(Extracted text)
Tuhinga: Information for authors 

Tuhinga is a peer-reviewed academic journal, which publishes results of Te Papa’s original scientific and cultural research, research on Te Papa’s collections, and related matters. The Editorial Board is anxious to ensure a good balance of papers from different disciplines, to reflect the breadth and range of Te Papa’s scholarship.

Tuhinga is now published online. On publication, authors will be sent a link to the online journal. Hardcopies will no longer be available, though a print on demand option is currently being developed.

The timetable for producing each issue of Tuhinga is as follows:

30 September: last date for initial submission of manuscripts.

31 January: all papers refereed, edited, revised, re-submitted, and ready for the publication process.

June: publication date.

Refereeing will be anonymous, unless the referees wish to disclose their identities. Each paper will be sent to two referees. The referees’ comments will be forwarded to the author. Authors will be expected to make any revisions promptly in order to meet the publication timetable. Authors who do not wish to comply with some or all suggestions by referees must justify their refusal to the Editor.

(Data section)
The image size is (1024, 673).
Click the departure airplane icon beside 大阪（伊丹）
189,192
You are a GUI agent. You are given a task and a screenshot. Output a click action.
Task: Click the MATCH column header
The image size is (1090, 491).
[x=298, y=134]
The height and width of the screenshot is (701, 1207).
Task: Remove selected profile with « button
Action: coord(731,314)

(Exercise requirements)
**1.** Summarize the Tuhinga author information in two sentences.
**2.** Answer these questions from the Tuhinga author information:
(a) By what date must all papers be refereed, edited, revised, re-submitted, and ready for the publication process?
(b) How many referees is each paper sent to?
(c) What will authors be sent on publication?
The records have no connection to the text on Tuhinga.

(Answer set)
**1.** Tuhinga is a peer-reviewed academic journal, now published online, that publishes Te Papa's original scientific and cultural research, research on its collections, and related matters. Manuscripts are due by 30 September for publication in June, and each paper goes to two referees, normally anonymous, whose comments are forwarded to the author, who must revise promptly or justify any refusal to the Editor.

**2.**
(a) 31 January.
(b) Two.
(c) A link to the online journal.